* _Work to do_:
Arrange each line of the records below as a Markdown table with the columns No. and Text, numbering the rows and omitting blank lines. Leave the pictures out of your answer.
[begin Source data]
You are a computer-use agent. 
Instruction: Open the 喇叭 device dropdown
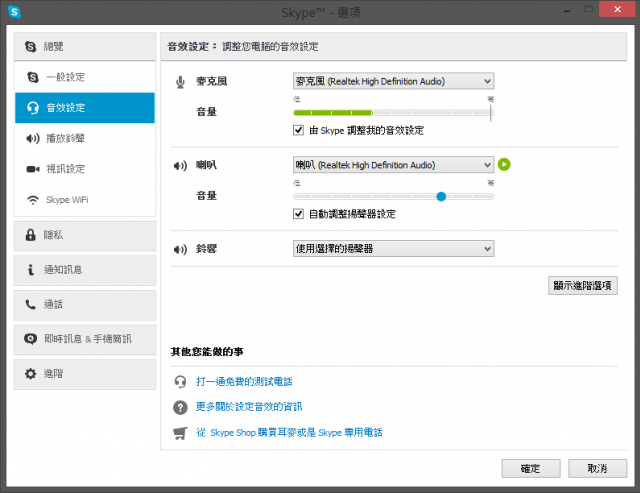coord(393,165)
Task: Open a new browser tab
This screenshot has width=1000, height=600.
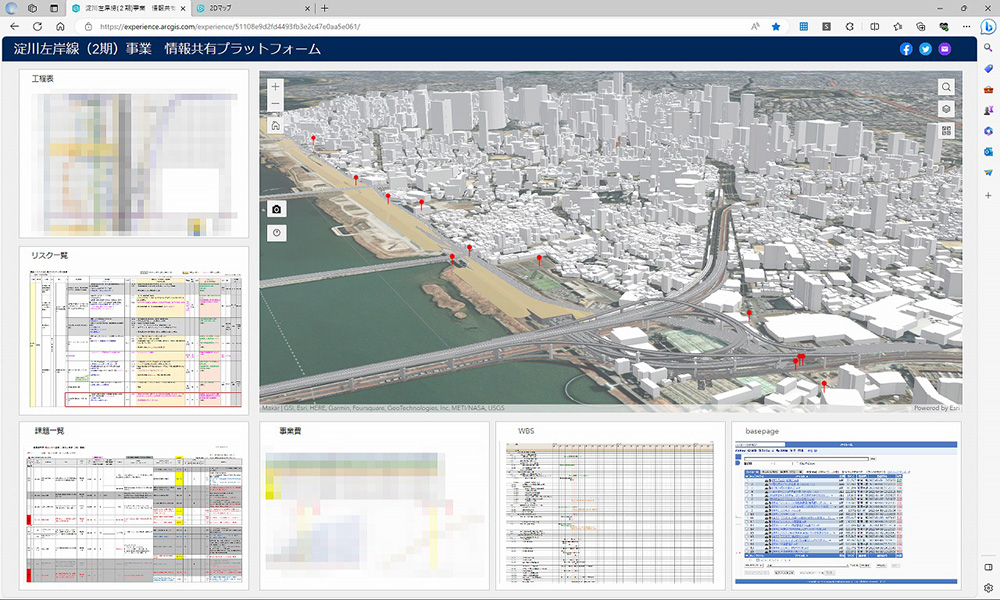Action: tap(324, 8)
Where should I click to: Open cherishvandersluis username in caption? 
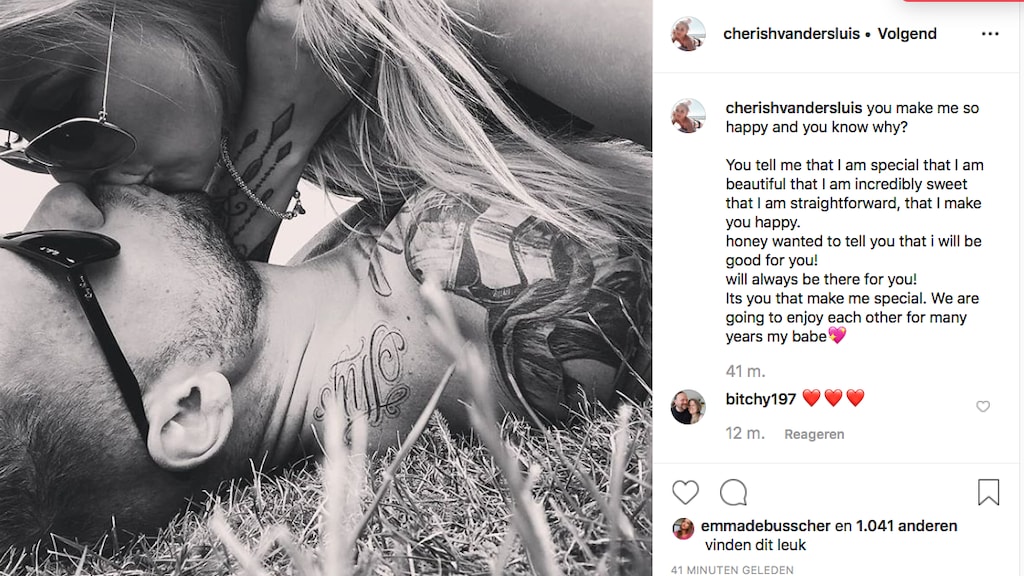click(x=793, y=108)
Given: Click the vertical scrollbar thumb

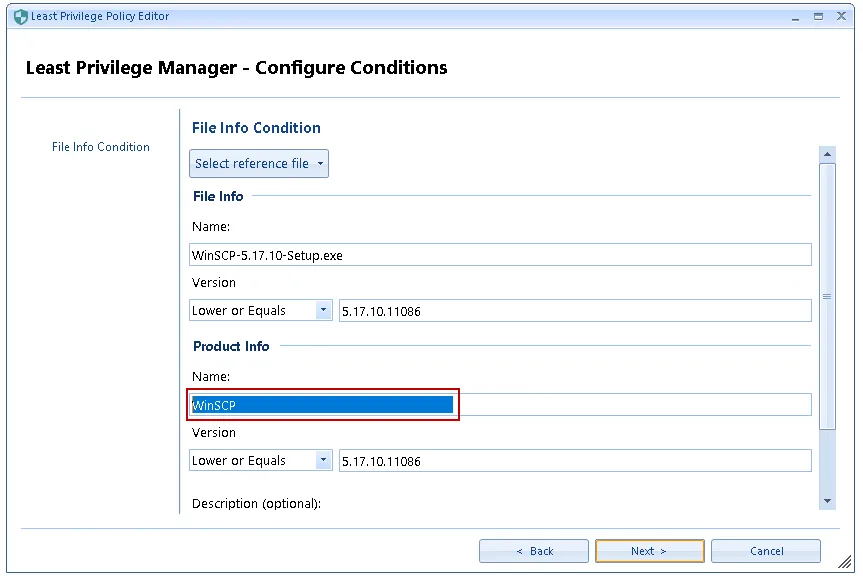Looking at the screenshot, I should coord(827,296).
[end Source data]
* _Exercise answer_:
| No. | Text |
|---|---|
| 1 | You are a computer-use agent.  |
| 2 | Instruction: Open the 喇叭 device dropdown |
| 3 | coord(393,165) |
| 4 | Task: Open a new browser tab |
| 5 | This screenshot has width=1000, height=600. |
| 6 | Action: tap(324, 8) |
| 7 | Where should I click to: Open cherishvandersluis username in caption?  |
| 8 | click(x=793, y=108) |
| 9 | Given: Click the vertical scrollbar thumb |
| 10 | Looking at the screenshot, I should coord(827,296). |